Spell Checking | Documentation

Documentation > Spell checking

Selecting the Spell check option turns on Total Validator's spell checking system. By default, the language code used for every word on every web page that is tested is detected, and then the matching dictionary for that language, together with some language specific rules, are used to spell check it.

If a word isn't found in the matching dictionary then a spelling mistake is displayed in the results. A list of suggested corrections may also be displayed as well.

The following page details how to get the best out of the spell checking system using the many Spell check options available. These have changed considerably since v10, so users of old releases of Total Validator may also need to check the Migration section.

Internal dictionaries

Six internal dictionaries are built into Total Validator to cover five West European languages: English, French, German, Italian and Spanish. These internal dictionaries are named after the language codes they apply to: en-US, en-GB, fr, de, it, es. They are also used to check words for any specific sub-languages codes, such as fr-CA and fr-FR. English is a special case: The en-US dictionary is used for all en languages such as en-CA, except for en-GB which will always use the en-GB dictionary. But you can switch to using the en-GB dictionary for all en languages (except for en-US of course).

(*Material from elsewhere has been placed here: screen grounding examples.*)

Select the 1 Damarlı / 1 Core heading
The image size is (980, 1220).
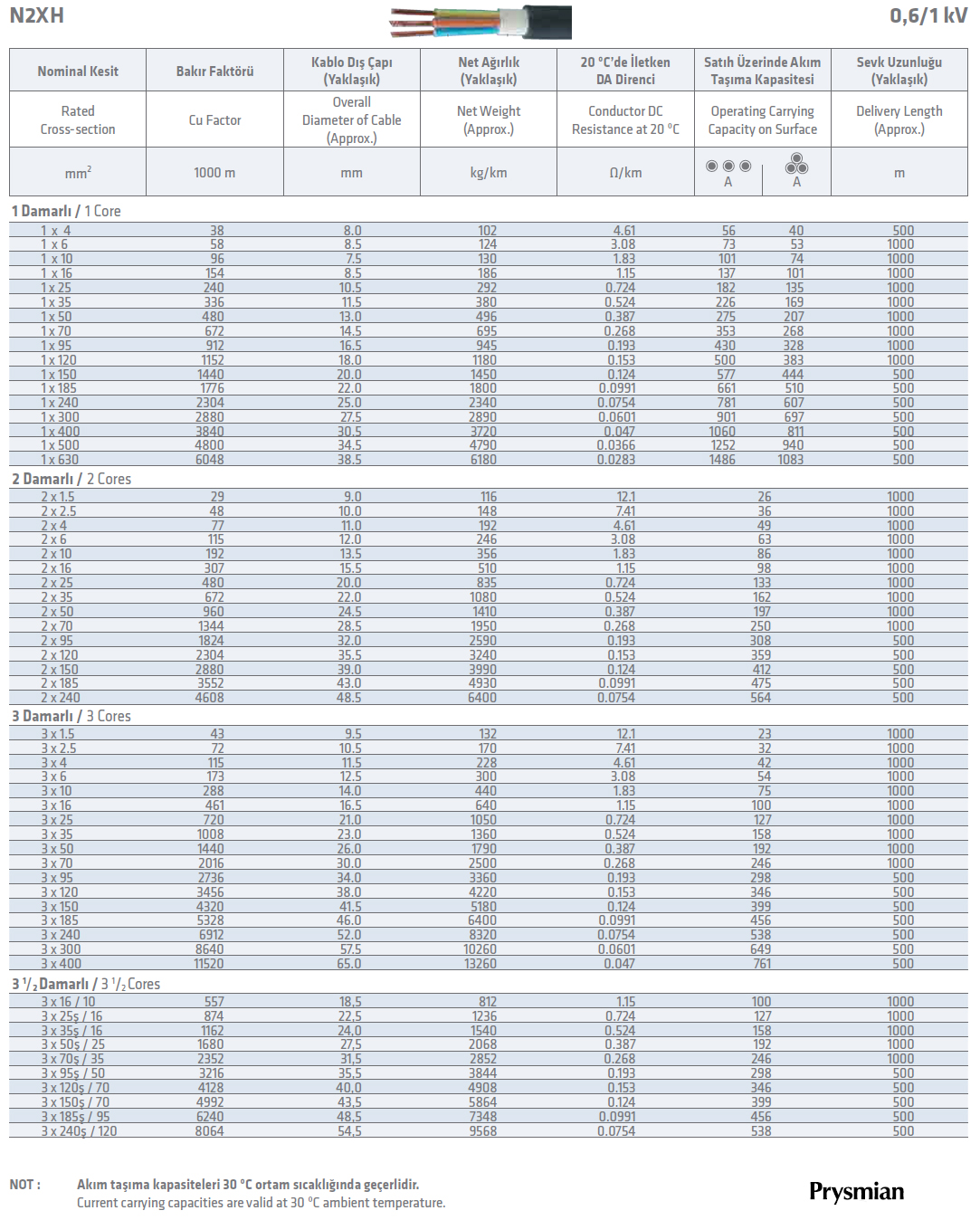(x=66, y=211)
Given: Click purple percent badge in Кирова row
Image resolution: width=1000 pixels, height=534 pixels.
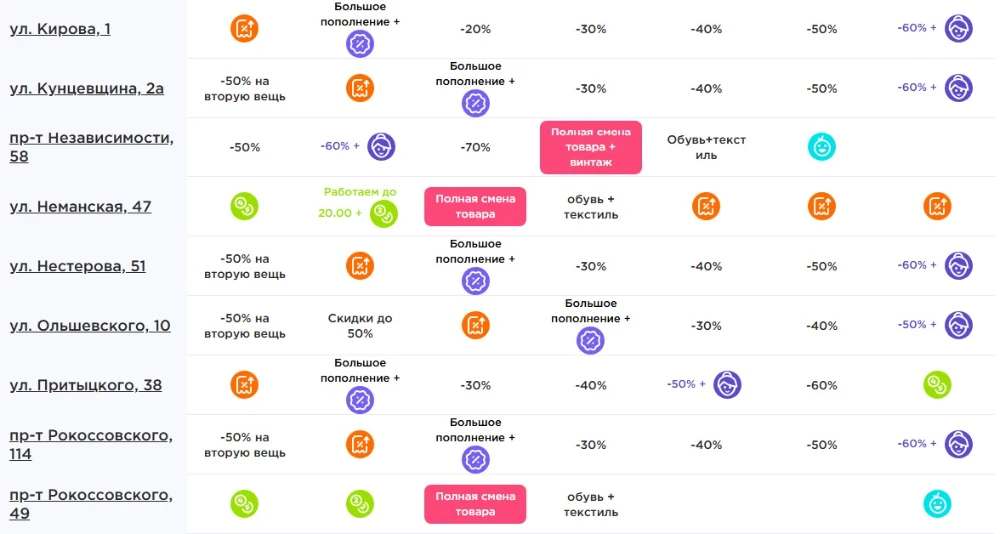Looking at the screenshot, I should click(x=360, y=44).
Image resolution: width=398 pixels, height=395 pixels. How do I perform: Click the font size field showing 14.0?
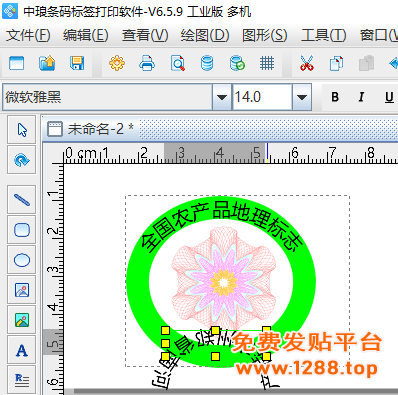click(x=262, y=97)
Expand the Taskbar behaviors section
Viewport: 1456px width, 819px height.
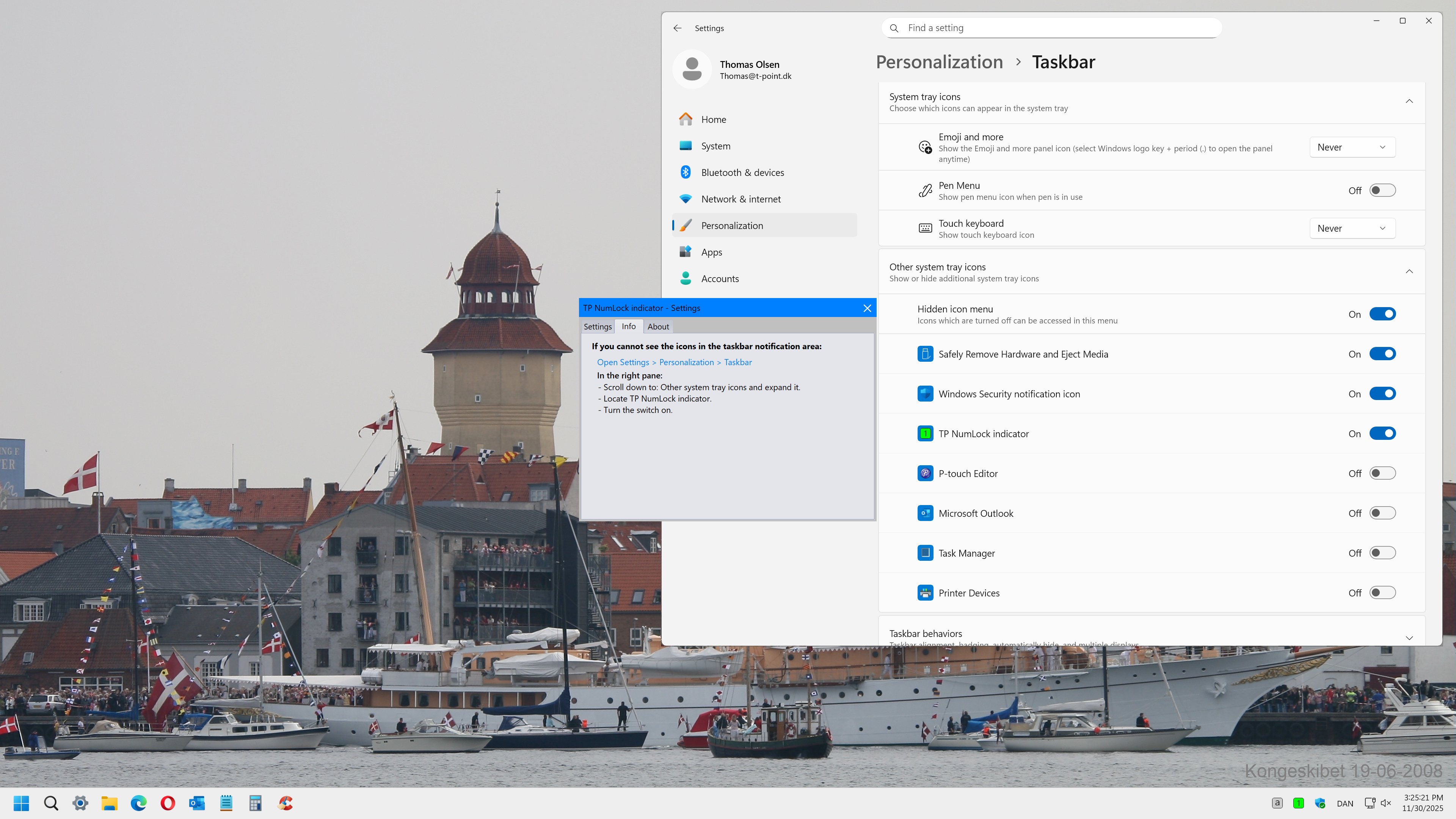point(1409,637)
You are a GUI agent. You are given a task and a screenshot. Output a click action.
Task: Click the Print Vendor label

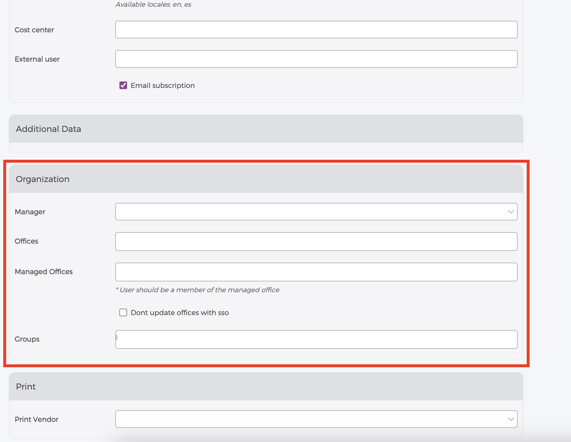(36, 419)
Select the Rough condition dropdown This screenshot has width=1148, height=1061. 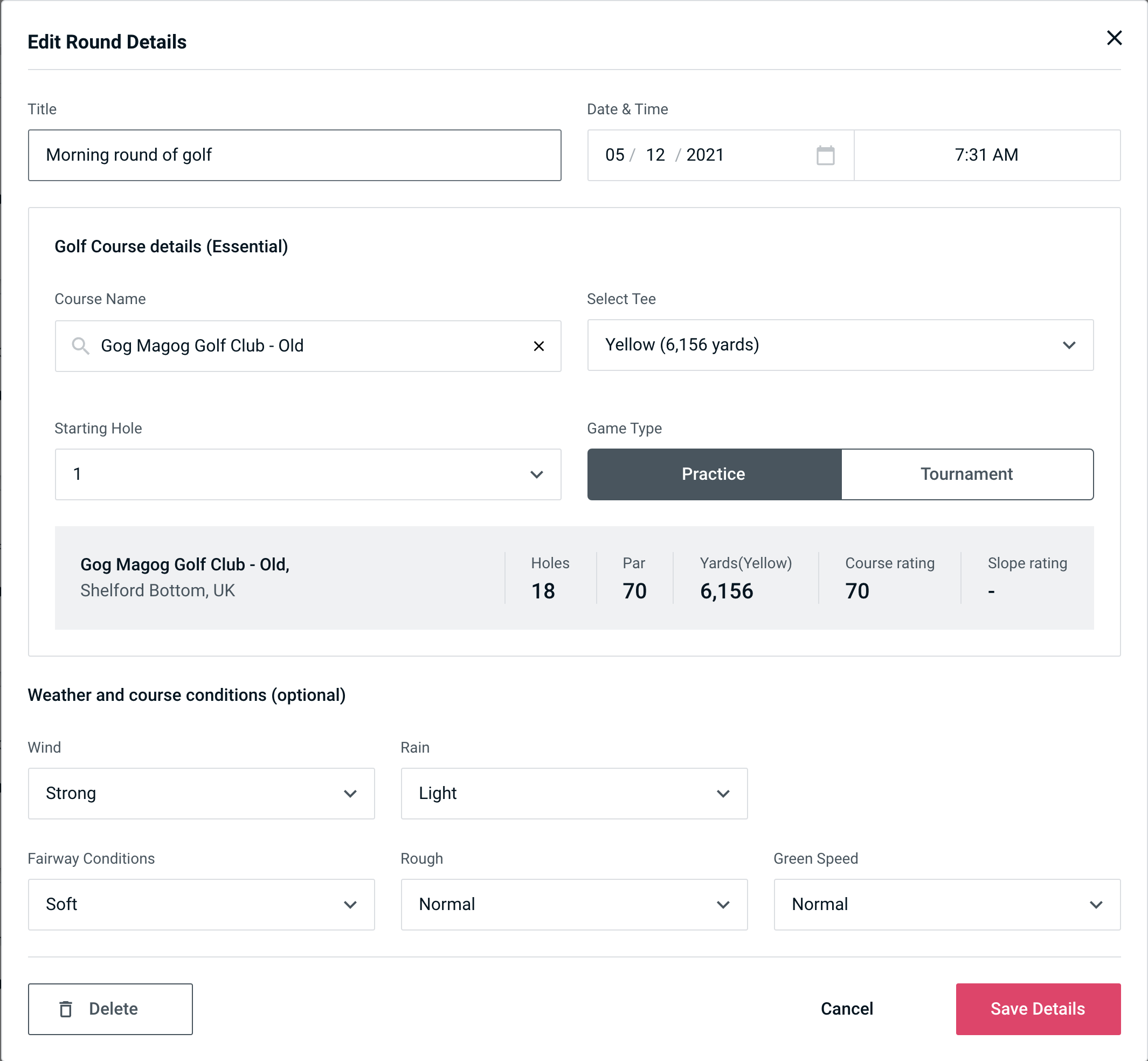pos(575,904)
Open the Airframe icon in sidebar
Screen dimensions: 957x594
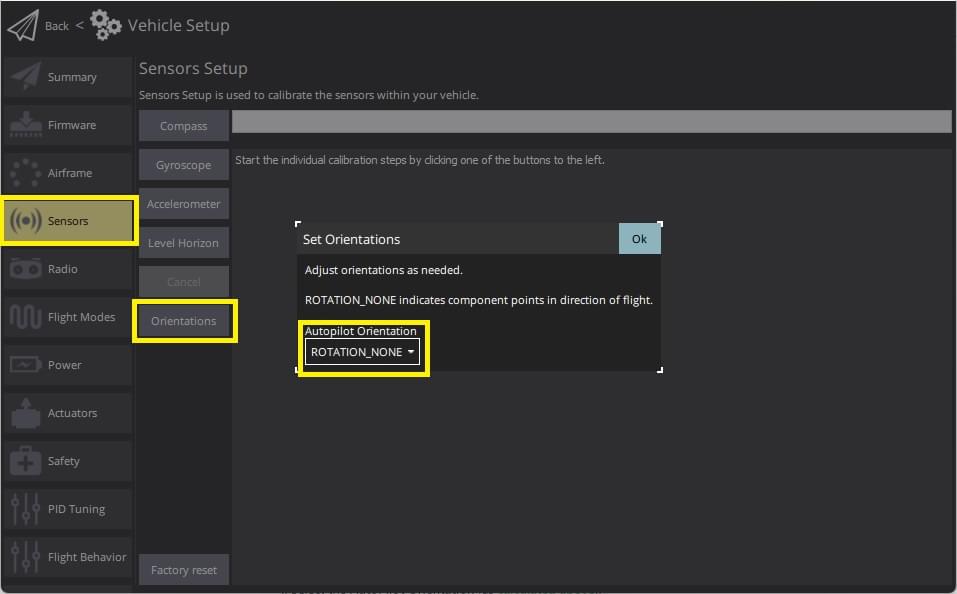pyautogui.click(x=25, y=173)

All dictionaries used for spell checking are just plain, UTF-8 encoded, text files consisting of one word per line. To save having to list every possible variation of each word for each language, rules are used specific to each internal dictionary to detect plurals, apostrophes, and other similar features, so that a single word in the dictionary may match many actual words that are found on web pages. For example, 'address' will match 'addresses'.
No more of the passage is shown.